Data Science Asked by Brutus35 on February 14, 2021
I am fairly new to ML and I’m working on a problem, but not sure which algorithm to choose. The dataset contains a set of incremental time-series events, in consistent and set intervals, with a list of potential observations.

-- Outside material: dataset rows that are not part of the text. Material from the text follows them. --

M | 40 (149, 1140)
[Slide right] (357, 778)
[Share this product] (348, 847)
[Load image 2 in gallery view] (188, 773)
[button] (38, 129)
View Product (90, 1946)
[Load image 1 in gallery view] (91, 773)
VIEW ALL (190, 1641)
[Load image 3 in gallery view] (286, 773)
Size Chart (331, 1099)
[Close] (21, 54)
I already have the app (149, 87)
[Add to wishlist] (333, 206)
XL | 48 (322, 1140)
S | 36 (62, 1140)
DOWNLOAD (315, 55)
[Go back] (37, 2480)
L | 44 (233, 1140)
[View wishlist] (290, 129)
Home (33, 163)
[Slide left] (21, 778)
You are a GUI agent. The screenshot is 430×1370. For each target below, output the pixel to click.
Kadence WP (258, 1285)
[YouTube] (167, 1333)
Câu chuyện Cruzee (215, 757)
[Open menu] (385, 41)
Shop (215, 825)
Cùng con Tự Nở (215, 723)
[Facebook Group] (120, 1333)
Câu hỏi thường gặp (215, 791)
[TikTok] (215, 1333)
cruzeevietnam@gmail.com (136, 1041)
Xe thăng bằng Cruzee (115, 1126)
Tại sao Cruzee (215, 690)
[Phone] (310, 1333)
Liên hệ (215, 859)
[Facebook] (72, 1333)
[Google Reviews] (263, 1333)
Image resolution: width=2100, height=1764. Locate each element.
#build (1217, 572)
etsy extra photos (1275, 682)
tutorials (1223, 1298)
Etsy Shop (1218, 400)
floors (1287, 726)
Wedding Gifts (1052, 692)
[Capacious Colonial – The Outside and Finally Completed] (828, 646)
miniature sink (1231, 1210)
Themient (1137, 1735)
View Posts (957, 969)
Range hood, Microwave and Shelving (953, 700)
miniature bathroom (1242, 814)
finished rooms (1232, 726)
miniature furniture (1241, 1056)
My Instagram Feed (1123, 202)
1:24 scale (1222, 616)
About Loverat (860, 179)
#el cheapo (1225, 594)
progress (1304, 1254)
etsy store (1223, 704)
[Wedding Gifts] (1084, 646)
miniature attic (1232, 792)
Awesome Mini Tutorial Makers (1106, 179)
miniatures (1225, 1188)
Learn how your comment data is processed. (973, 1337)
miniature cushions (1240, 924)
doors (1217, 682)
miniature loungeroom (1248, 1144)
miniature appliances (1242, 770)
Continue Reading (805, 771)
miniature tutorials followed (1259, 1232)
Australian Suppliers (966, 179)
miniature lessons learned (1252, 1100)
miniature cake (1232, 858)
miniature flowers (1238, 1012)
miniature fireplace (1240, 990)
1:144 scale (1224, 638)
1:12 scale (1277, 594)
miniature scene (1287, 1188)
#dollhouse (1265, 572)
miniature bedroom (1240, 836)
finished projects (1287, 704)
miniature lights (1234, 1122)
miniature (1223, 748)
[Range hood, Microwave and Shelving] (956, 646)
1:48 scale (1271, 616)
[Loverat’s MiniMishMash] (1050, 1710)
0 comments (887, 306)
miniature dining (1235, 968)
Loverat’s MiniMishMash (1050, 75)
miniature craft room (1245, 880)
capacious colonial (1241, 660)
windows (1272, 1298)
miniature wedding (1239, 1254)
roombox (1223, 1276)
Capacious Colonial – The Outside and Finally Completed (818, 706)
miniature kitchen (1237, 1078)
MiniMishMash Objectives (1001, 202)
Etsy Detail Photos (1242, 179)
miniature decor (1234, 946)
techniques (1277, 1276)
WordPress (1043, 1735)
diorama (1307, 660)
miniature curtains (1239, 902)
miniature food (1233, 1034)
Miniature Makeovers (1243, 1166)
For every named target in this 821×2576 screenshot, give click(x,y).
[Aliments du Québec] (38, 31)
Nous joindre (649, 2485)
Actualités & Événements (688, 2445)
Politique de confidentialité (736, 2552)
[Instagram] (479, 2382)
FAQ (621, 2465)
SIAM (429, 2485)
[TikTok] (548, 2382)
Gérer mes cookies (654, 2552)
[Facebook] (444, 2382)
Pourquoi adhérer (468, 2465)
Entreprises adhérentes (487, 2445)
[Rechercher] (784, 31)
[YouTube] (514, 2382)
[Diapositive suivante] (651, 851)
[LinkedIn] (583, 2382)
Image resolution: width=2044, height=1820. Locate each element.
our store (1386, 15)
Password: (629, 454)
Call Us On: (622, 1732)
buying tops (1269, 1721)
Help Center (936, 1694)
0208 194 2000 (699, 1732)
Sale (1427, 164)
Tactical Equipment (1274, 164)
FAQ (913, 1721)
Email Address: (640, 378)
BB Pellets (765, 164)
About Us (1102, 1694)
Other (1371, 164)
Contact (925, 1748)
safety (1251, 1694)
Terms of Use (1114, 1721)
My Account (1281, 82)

Something akin to what the output of an audio recognition program might produce where it looks something like:
listener_id | interval_timestamp | candidate_song |
---|---|---|
12345 | 00:00:00 | Hey Jude (The Beatles) |
12345 | 00:00:05 | Hey Jude (The Beatles) |
12345 | 00:00:10 | Hey Jude (The Beatles) |
12345 | 00:00:15 | Hey Jude (The Beatles) |
12345 | 00:00:20 | Hey Jude (The Beatles) |
12345 | 00:00:20 | Yesterday (The Beatles) |
12345 | 00:00:25 | Hey Jude (The Beatles) |
12345 | 00:00:30 | Hey Jude (The Beatles) |
… | ||
12345 | 00:01:30 | Yellow Submarine (The Beatles) |
12345 | 00:01:30 | Hey Jude (The Beatles) |
12345 | 00:01:30 | Circle Sky (The Monkees) |
12345 | 00:01:30 | I’m a Believer (The Monkees) |
… | ||
12345 | 00:03:20 | Hey Jude (The Beatles) |
12345 | 00:03:25 | Imagine (John Lennon) |
12345 | 00:03:30 | Imagine (John Lennon) |
12345 | 00:03:35 | Imagine (John Lennon) |
12345 | 00:03:40 | Imagine (John Lennon) |
I want to be able to have the program pick the best possible option based on previous values, so the output would like something like:
listener_id | interval_timestamp | candidate_song |
---|---|---|
12345 | 00:00:00 | Hey Jude (The Beatles) |
12345 | 00:00:05 | Hey Jude (The Beatles) |
12345 | 00:00:10 | Hey Jude (The Beatles) |
12345 | 00:00:15 | Hey Jude (The Beatles) |
12345 | 00:00:20 | Hey Jude (The Beatles) |
12345 | 00:00:25 | Hey Jude (The Beatles) |
12345 | 00:00:30 | Hey Jude (The Beatles) |
… | ||
12345 | 00:01:30 | Hey Jude (The Beatles) |
… | ||
12345 | 00:03:20 | Hey Jude (The Beatles) |
12345 | 00:03:25 | Imagine (John Lennon) |
12345 | 00:03:30 | Imagine (John Lennon) |
12345 | 00:03:35 | Imagine (John Lennon) |
12345 | 00:03:40 | Imagine (John Lennon) |
1 observation per time interval, with the best guess based on the previous values.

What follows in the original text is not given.